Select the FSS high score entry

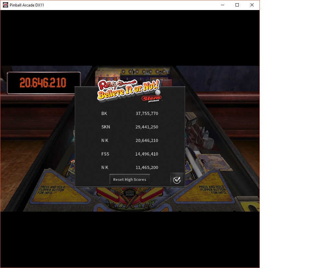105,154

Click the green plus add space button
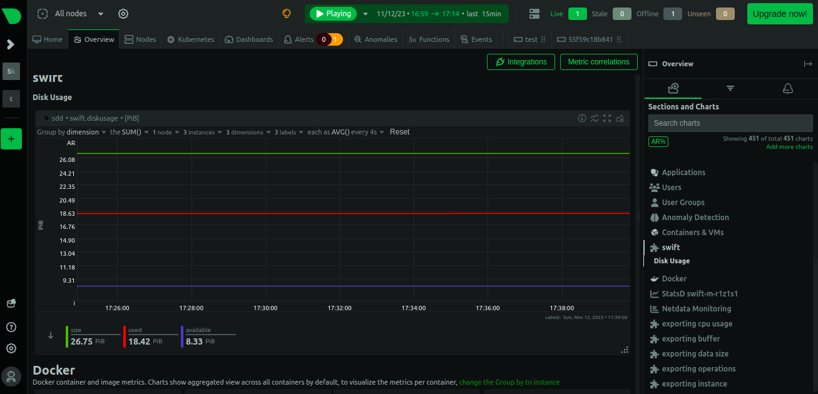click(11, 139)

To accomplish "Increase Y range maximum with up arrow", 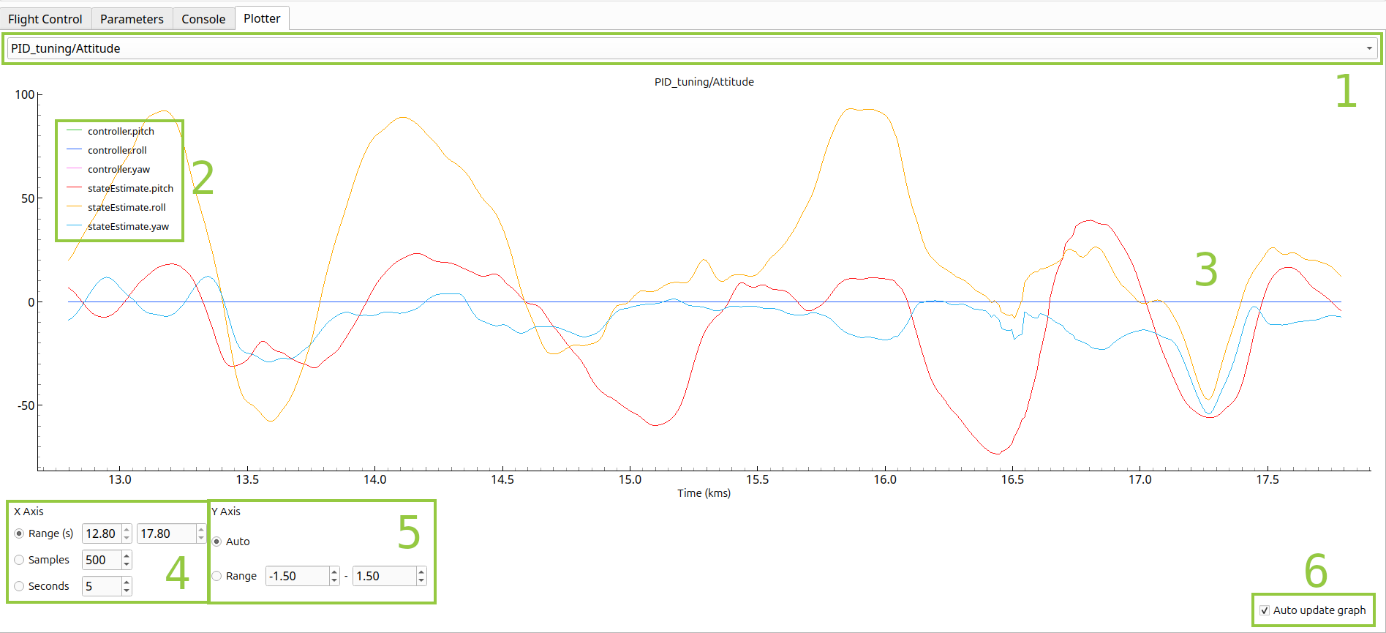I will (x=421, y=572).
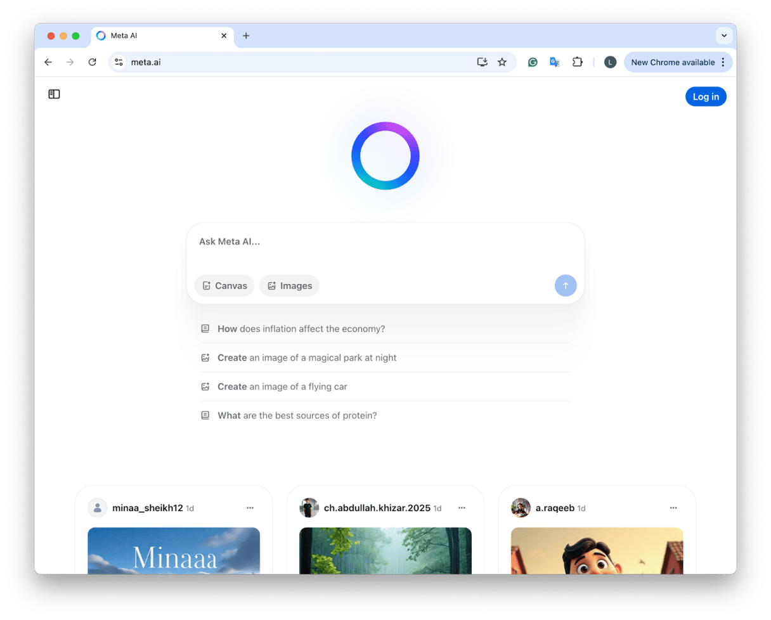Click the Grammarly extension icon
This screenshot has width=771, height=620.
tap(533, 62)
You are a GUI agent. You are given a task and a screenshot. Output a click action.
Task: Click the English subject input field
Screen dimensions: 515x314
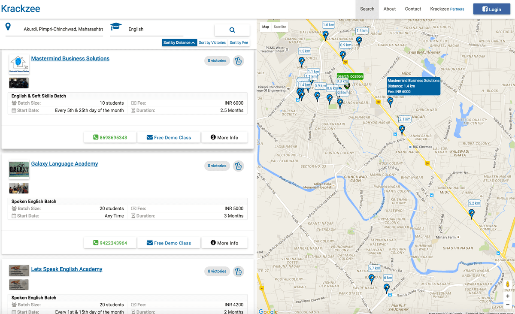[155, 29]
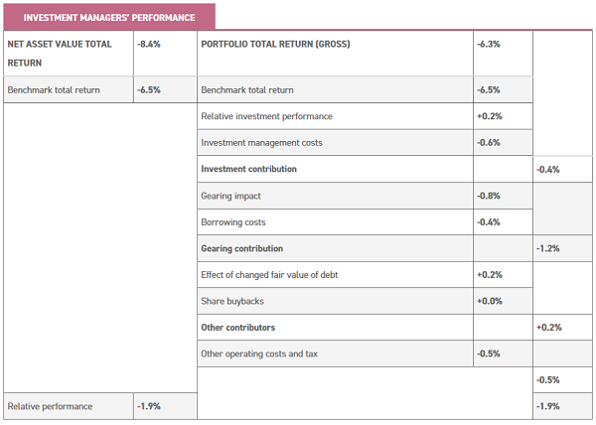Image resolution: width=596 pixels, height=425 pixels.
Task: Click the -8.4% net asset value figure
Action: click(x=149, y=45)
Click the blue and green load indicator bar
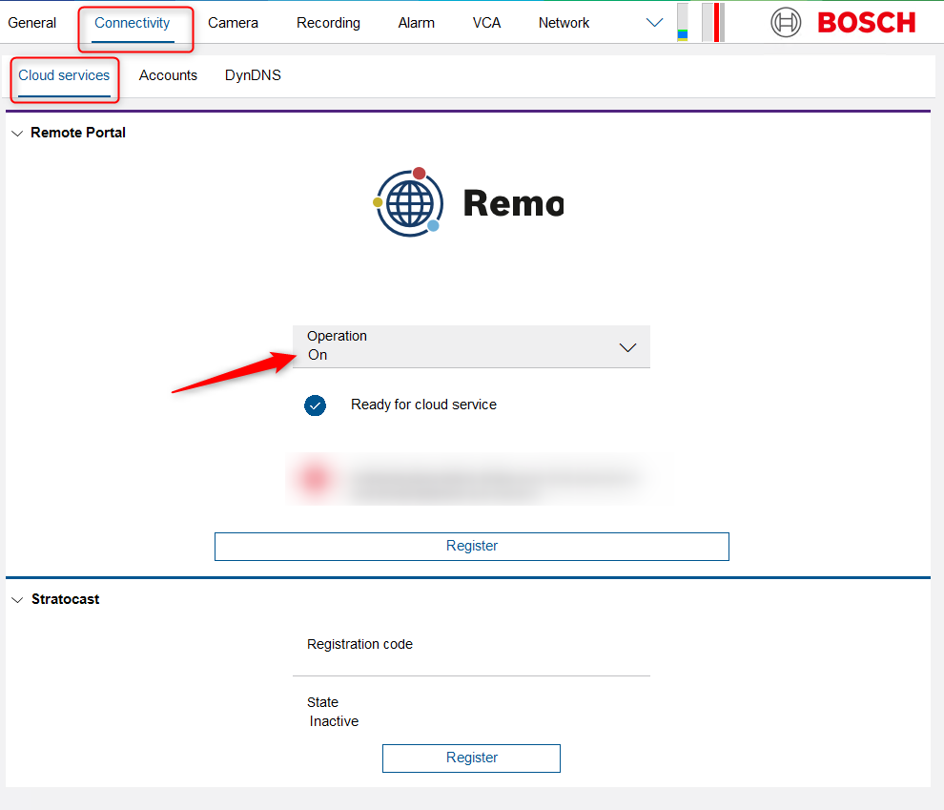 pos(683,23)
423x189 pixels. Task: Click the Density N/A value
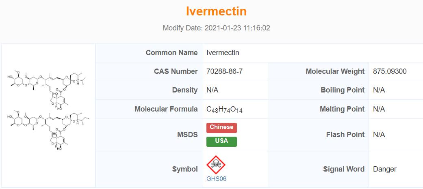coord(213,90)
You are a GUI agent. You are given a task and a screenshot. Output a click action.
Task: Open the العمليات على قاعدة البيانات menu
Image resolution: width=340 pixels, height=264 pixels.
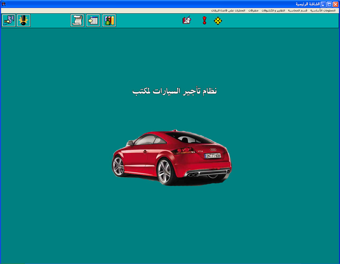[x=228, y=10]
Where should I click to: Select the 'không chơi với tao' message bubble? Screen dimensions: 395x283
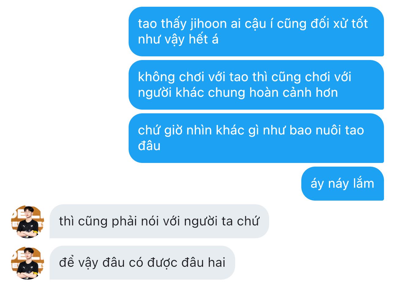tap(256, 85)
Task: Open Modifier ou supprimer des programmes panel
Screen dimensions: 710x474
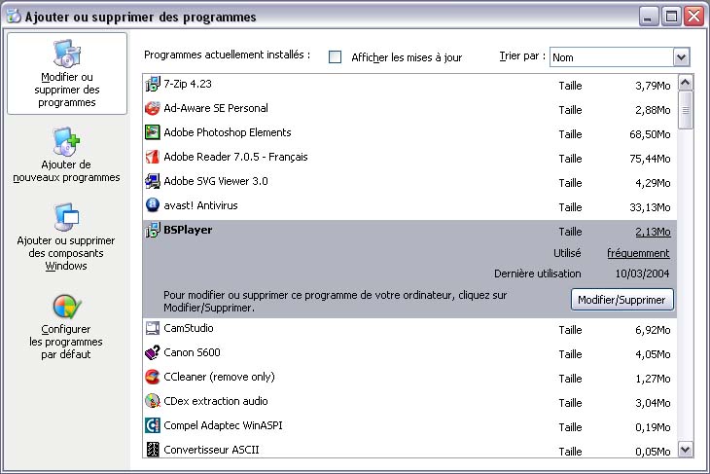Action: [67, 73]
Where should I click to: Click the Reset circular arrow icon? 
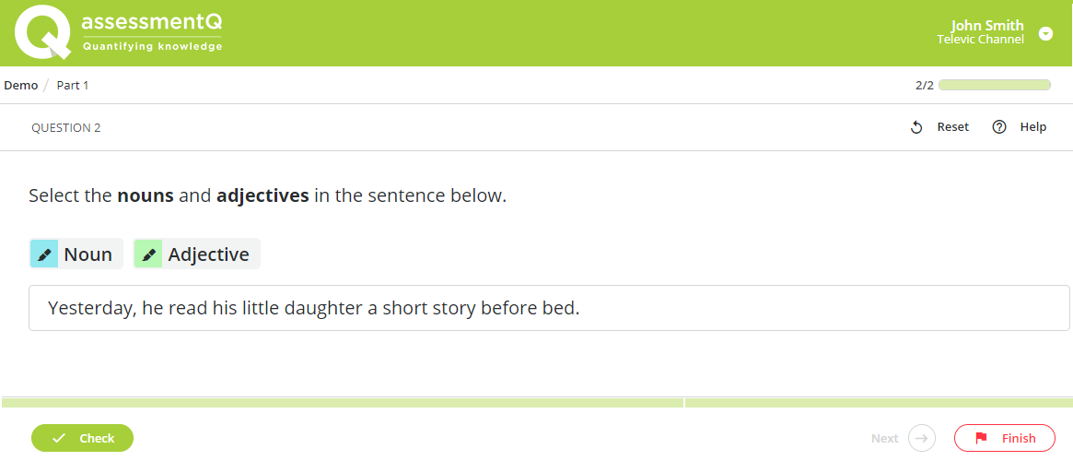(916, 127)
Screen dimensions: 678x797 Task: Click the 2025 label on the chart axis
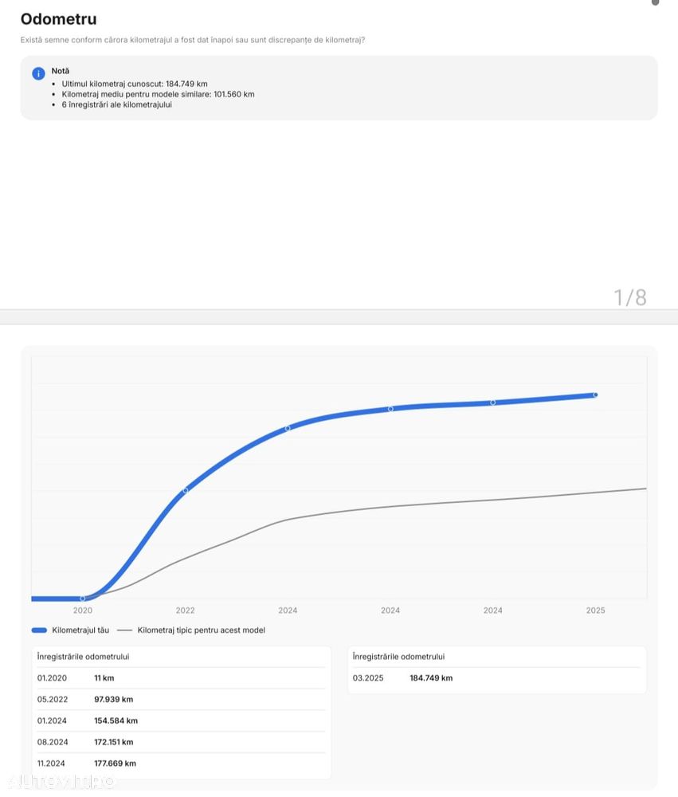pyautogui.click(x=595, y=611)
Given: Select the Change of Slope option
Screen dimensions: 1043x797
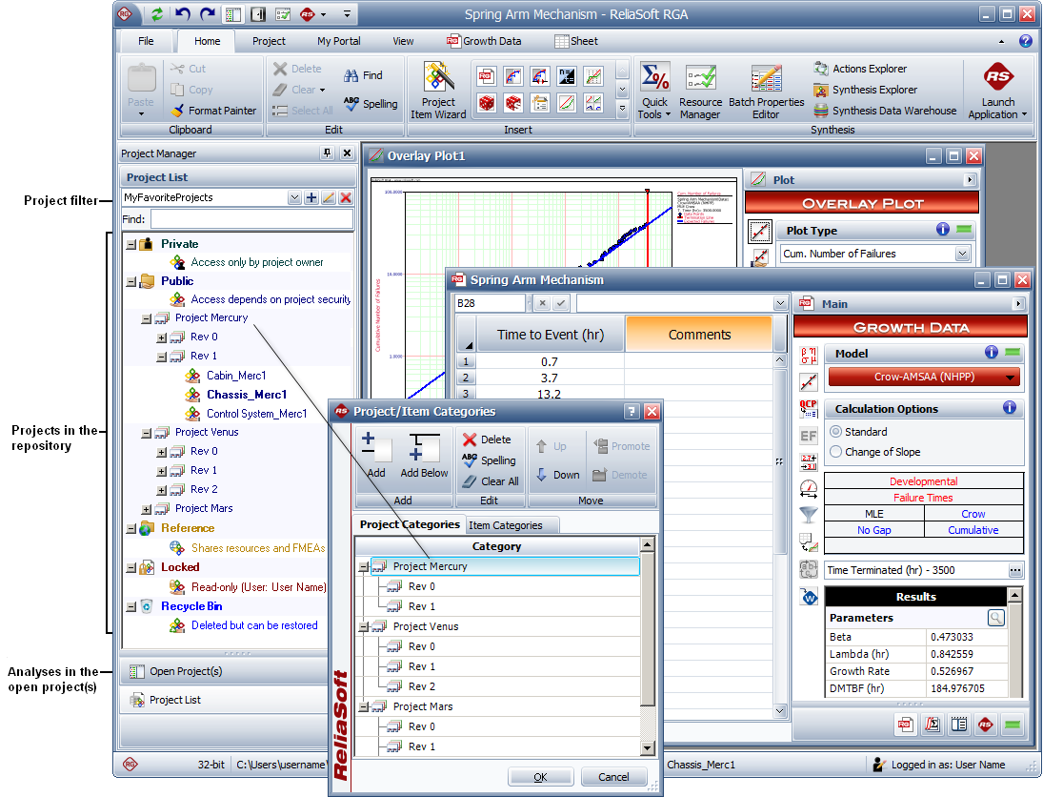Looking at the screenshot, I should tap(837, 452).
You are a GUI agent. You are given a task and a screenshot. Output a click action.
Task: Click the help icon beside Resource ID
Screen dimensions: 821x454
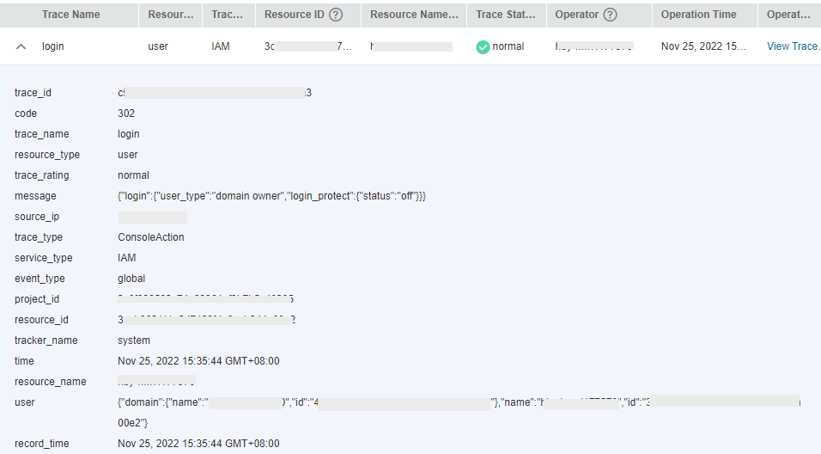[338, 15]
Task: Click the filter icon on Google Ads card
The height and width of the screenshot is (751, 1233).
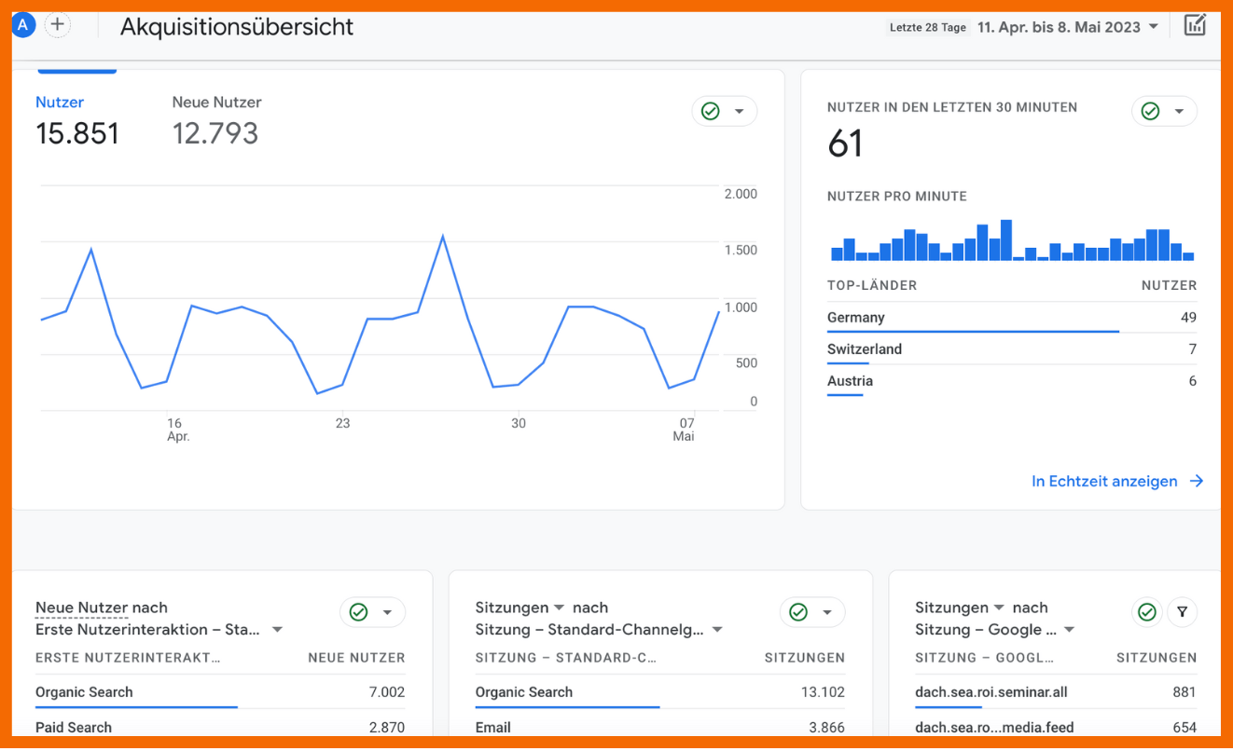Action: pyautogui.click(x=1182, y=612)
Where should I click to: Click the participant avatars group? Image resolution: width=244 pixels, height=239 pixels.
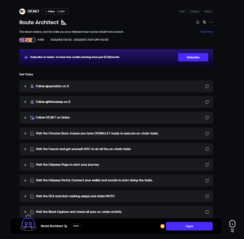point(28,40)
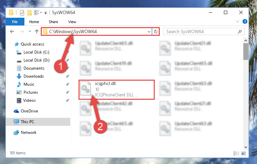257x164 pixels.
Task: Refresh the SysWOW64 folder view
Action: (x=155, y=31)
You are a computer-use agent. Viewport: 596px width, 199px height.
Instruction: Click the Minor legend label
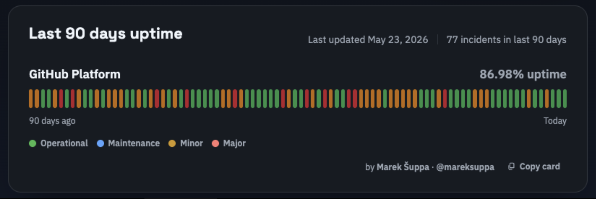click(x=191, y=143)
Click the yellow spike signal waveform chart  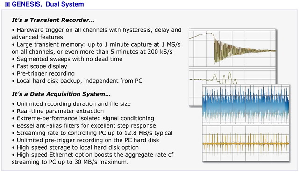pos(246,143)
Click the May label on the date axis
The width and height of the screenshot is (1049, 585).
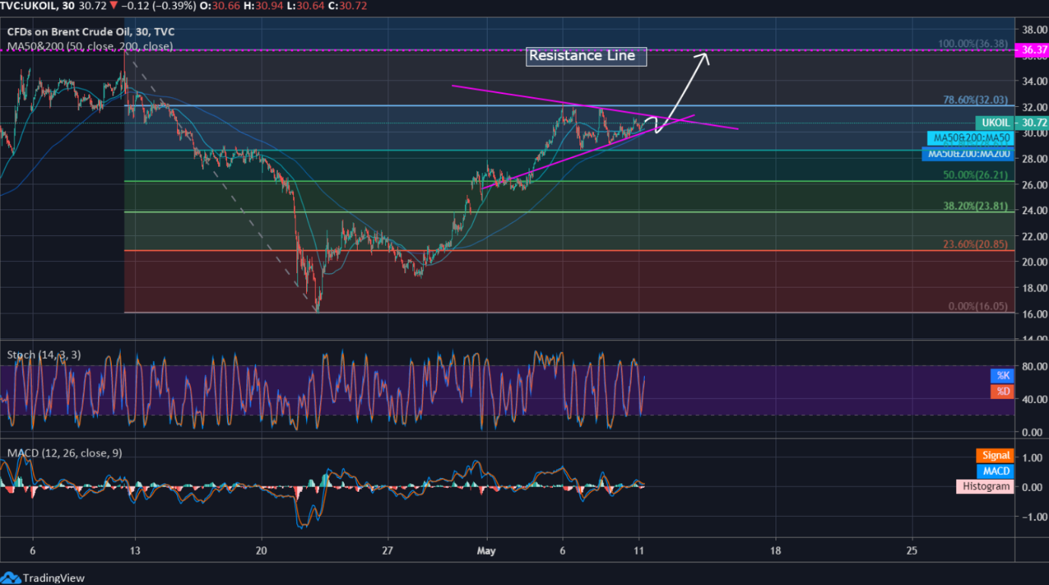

• **PROBLEM STATEMENT**: Would you copy all lines in the records where the string "Open" appears?

• **OUTPUT BELOW**:
Task: Open the العمليات على قاعدة البيانات menu
Task: Open Modifier ou supprimer des programmes panel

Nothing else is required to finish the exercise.